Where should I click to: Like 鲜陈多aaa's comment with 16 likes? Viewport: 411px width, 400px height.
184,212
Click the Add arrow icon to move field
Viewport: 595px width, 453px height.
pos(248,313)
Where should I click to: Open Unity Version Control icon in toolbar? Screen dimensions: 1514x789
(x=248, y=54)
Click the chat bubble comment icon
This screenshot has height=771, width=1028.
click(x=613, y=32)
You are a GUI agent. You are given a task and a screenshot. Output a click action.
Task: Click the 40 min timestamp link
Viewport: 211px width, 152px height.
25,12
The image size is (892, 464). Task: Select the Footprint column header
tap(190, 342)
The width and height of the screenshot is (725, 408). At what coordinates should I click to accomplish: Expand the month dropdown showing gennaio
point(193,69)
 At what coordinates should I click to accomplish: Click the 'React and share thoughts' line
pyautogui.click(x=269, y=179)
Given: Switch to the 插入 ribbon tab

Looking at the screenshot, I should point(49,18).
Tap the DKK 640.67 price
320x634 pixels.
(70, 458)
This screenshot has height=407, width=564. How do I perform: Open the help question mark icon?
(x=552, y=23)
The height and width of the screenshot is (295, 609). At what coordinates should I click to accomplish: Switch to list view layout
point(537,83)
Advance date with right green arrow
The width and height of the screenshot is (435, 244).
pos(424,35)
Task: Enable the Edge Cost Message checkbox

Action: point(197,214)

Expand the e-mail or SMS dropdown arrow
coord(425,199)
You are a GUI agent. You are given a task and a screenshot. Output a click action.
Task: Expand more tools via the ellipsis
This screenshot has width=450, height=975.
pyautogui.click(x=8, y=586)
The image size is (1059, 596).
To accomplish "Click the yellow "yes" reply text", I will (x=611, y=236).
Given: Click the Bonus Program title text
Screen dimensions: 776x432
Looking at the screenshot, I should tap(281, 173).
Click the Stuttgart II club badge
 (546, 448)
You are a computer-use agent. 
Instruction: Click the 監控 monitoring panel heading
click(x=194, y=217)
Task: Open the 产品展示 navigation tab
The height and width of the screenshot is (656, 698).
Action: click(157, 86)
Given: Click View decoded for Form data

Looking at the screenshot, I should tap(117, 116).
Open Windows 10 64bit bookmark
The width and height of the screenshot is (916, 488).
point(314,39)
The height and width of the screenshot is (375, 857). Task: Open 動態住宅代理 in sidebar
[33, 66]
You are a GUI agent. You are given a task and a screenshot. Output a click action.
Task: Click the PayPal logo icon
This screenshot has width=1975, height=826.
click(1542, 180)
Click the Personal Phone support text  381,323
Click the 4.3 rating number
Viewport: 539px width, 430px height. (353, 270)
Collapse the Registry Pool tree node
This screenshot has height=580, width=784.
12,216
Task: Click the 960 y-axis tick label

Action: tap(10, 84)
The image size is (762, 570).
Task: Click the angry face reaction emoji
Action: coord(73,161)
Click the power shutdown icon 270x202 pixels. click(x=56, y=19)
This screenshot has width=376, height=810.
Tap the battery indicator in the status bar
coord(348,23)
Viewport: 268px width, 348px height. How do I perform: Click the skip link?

YOUR GOAL:
With both ends included, please retype exactly the lines from the line containing "Tap the battery indicator in the status bar" to the final line of the data.

FINAL ANSWER:
Tap the battery indicator in the status bar
coord(348,23)
Viewport: 268px width, 348px height. How do I perform: Click the skip link?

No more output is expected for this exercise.